The news that Fife firm BiFab is to manufacture some of the turbine jackets for the £2 billion Neart Na Gaoithe (NnG) offshore wind project received a mixed reaction from unions.
GMB Scotland secretary Gary Smith said BiFab’s share of the work – manufacturing eight of the 54 jackets for the Firth of Forth project – “doesn’t look good enough”.
There is currently just a handful of staff at BiFab’s Fife yards in Methil and Burntisland.

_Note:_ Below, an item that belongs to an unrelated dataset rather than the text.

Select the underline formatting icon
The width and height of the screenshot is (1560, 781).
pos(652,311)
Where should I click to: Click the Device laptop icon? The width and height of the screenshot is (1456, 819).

The firm also has premises at Arnish on the Isle of Lewis.
He said: “The yards in Fife have been lying almost empty for 18 months so something is better than nothing, but it’s hardly the green jobs revolution.
“The overwhelming majority of a contract based just 10 miles from the Fife coast will be delivered over 7,000 miles away in Indonesia.
“If our politicians can’t see the problem in that then we’ve got no chance of building a meaningful renewables manufacturing sector.
“It’s also troubling to hear EDF claim Scotland doesn’t have the sufficient skills and contractors to build for all aspects of offshore wind construction.
“What has been happening in the 12 years since we were promised the Saudi Arabia of renewables?
“We need detail. What will be our economic share of the total project value? How many jobs will be supported and for how long? What will this mean for the Arnish yard where redundancies have been steady since the wind down of the Moray East contract?
“Based on this morning’s reports, it doesn’t look good enough.”
Unite Scottish Secretary Pat Rafferty claimed that if the unions hadn’t campaigned then the likelihood was no work from NnG would have come to BiFab.
He said: “Unite Scotland welcomes EDF’s confirmation that around eight jackets will be built in Fife and that jobs will be created at the Port of Dundee and Eyemouth Harbour through the NnG project.
“This work can provide a manufacturing footing for the BiFab yards to build on but greater support from the Scottish and UK Governments to ensure more work and investment is secured there is absolutely vital.
“The shameful reality is that if it were not for the work of the trade union led campaign to ensure BiFab secured work from the NnG project then in all likelihood there would have been no work going to the yards.
“Also, there is no clarity so far on what work, if any, will go to the Arnish yard which has served the vast majority of its workers with redundancy notices due to the lack of contracts.”
“As we have been warning for months now the fact that the vast majority of the jackets are to be built in Indonesia and then transported back to Dundee and Fife must be a source of national embarrassment for the Scottish and UK Governments.
“EDF Renewables have also claimed that Scotland doesn’t have all the skills and contractors to be able to bid in all aspects of wind farm construction.
“While we don’t share this analysis, what is abundantly clear is that the renewables strategy specifically in relation to direct job creation and growing Scotland’s manufacturing capacity is a shambles.”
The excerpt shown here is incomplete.